Final Project


Team Formation: Wednesday April 27, 2022
Project Presentation: Week 10
Project Report, Demo video and Code Due: Monday, June 6, 2022


  • Team of 1 - 3 students
  • Final project report detailing implementation and results
  • Final ~10 minute presentation
  • Open-ended project topics. "Make something faster!" or "Make something more efficient on GPU"

Project and Team Formation

Due Wednesday, April 27

Once you form a team, make a post in Piazza under the ''project'' folder with the following information:

  • Team members:
  • Team name:
  • Proposed project idea:
  • Required libraries or framework?
  • Any potential risks or technical problems/challenges?
  • What is your plan/outline of your project?

Project Deliverables

Project report

Project Report and Code Due: Monday, June 6, 2022
For the Final Project report, you can use any template you like.

There is no page minimum for the final project report. Therefore, the length should be long enough to sufficiently cover the information requested, but not too long that you require rambling filler sentences.

In general, the project report closely follows the presentation requirement, but with more documentation and complete implementation/results.

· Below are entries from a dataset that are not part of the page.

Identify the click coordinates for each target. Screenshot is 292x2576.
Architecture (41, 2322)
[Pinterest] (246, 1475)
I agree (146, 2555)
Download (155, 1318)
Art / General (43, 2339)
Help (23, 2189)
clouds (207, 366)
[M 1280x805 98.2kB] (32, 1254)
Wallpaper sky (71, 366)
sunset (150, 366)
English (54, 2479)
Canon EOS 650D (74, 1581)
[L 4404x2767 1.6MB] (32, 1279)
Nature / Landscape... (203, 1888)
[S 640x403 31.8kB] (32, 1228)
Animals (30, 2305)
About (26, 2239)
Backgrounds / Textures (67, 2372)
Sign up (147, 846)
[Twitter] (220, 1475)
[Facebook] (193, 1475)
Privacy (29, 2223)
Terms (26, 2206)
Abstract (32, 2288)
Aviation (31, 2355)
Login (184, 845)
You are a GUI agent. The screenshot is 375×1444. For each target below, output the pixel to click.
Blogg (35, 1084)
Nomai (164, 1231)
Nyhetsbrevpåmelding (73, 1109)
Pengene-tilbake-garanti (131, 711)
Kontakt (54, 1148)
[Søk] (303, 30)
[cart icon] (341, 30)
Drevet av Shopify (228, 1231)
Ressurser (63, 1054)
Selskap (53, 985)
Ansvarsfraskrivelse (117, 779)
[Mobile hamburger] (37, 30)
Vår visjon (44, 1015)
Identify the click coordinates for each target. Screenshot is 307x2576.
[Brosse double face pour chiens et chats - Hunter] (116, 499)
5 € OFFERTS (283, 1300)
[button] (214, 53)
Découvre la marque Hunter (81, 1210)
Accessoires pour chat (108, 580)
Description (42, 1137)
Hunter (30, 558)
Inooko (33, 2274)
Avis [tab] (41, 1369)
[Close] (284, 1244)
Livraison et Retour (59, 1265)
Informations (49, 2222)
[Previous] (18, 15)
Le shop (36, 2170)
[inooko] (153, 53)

The report should at a minimum include the following:

  • Title page with project name and team members
  • Project Idea / Overview
  • How is the GPU used to accelerate the application?
    • Examples of this includes:
    • Details related to the parallel algorithm
    • How is the problem space partitioned into threads / thread blocks
    • Which stage of the software pipeline is parallelized
  • Implementation details
  • Documentation on how to run your code
  • Evaluation/Results
  • Problems faced
  • On the last page, include a table with a list of tasks for the project, and a percentage breakdown of contribution of each team member for the tasks. You can choose the granularity of task breakdown here.
Task Breakdown
Implementation of Feature 1 Tommy Trojan - 100%, Joe Bruin - 0%
Implementation of Feature 2 Tommy Trojan - 99%, Joe Bruin - 1%
Project Report Tommy Trojan - 95%, Joe Bruin - 5%

Once you have formed your group join the following Github Classroom assignment and create a repo for your group: The repository that will be created is empty since this is an open-ended project. You will use this repository to submit your final project with the deliverables below. Therefore, the report and source code should be pushed to your project's git repo.


Due: Monday, June 6, 2022
Due to the large number of groups, students will submit a pre-recorded presentation instead of a live presentation during classtime The video should be ~10 minutes in length. It's not a hard requirement, so don't feel the need to make the video longer if you don't need to.
The main points to cover in the presentation are:

  • Discuss your high-level project idea.
  • How you are implementing / How you are using the GPU?
  • Progress / Results / Lack thereof...
  • Short demo?

You can either (1) upload this on Youtube and include a link in your report or repo, or you can (2) upload this to YuJa and share the video with us, making a note of this in your report or repo.

Project Ideas

  • Use CuDNN to implement a CNN, such as LeNet or AlexNet. Train it and demonstrate inference. Potentially compare against a CPU implementation to measure speedup.
  • Build a simple back propagation NN from scratch, without using any libraries. Apply various optimizations you learned in class, such as tiling, privatization, etc.
  • Implement a molecular dynamic application. Visualize it in real-time with OpenGL or other graphics framework.
  • Speedup signal processing applications using CuFFT.
  • Parallelize the hashing functions of cryptocurrencies in CUDA
  • Compare performance of various parallel algorithms using CUDA, OpenCL, OpenACC, etc. Explore performance and productivity tradeoffs of various low-level GPU programming languages.

Example projects from prior years:

  • CUDA acceleration in Matlab
  • Implement LeNet CNN in cuDNN, Keras, and Tensorflow. Perform performance comparison between implementations
  • Particle Simulation using CUDA and OpenGL
  • Using the Jetson board for computer vision
  • Algorithm comparison with different GPU langauges, such as Numba, OpenACC, Modern C++.